Work through the entries that follow and state how many lines contain the word "computer". Only the number is wanted.

━━━━━━━━━━━━━━━━

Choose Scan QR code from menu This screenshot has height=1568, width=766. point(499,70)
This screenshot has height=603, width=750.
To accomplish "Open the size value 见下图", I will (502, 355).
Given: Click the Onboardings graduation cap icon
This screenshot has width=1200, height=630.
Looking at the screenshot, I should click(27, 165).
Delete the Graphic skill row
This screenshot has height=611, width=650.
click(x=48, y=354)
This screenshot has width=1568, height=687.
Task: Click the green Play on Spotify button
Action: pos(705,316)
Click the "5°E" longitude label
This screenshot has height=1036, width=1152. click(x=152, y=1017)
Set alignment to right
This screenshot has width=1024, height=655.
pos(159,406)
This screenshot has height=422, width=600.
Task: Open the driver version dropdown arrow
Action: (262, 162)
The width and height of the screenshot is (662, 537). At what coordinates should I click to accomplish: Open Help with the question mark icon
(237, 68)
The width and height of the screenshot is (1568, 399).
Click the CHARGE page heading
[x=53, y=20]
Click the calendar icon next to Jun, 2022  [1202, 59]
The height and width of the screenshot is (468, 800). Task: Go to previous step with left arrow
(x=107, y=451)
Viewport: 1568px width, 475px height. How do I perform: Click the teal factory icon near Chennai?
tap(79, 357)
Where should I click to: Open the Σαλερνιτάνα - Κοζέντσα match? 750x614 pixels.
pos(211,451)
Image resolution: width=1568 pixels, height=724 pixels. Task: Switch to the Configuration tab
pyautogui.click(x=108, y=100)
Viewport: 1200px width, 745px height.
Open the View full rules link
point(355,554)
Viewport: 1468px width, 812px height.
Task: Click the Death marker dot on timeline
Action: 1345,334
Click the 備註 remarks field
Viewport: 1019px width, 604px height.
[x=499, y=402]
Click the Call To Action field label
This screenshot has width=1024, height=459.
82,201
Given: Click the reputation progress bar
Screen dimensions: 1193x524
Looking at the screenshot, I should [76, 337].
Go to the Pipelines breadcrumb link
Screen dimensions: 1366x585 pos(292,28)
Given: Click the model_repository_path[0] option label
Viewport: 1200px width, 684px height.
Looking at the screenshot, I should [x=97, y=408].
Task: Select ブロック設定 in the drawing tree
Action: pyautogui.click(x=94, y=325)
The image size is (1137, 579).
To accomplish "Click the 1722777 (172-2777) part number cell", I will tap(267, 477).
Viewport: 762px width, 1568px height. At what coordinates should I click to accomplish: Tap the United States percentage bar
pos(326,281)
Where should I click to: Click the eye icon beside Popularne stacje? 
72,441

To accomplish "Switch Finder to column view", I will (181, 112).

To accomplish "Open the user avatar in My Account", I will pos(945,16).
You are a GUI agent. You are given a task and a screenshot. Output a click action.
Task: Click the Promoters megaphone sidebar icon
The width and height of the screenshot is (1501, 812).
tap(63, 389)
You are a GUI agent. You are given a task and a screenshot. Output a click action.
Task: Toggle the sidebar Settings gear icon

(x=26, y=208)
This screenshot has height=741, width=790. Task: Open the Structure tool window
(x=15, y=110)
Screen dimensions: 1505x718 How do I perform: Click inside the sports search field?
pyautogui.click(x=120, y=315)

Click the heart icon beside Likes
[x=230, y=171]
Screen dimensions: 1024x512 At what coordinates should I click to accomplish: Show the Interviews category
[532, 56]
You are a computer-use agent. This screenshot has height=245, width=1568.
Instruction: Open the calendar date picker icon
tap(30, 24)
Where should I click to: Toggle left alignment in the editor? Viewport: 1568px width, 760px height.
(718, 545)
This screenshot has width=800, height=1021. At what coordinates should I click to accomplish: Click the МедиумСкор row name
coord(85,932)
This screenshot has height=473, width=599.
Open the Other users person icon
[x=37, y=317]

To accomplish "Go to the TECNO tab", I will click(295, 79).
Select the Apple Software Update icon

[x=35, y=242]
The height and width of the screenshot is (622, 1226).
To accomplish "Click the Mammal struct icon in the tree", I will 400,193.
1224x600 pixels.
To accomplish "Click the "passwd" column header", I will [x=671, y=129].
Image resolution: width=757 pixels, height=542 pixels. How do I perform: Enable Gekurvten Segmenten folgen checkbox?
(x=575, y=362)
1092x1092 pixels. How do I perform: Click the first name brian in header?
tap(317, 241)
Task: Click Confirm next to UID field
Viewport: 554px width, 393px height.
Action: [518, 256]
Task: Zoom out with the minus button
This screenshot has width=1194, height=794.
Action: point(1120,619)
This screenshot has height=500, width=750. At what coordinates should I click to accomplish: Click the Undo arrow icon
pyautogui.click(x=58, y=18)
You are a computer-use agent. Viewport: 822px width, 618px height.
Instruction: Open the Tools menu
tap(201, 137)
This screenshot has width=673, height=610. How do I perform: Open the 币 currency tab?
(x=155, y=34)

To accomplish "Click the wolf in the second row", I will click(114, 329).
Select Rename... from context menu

━━━━━━━━━━━━━━━━

● **ANSWER SECTION**:
2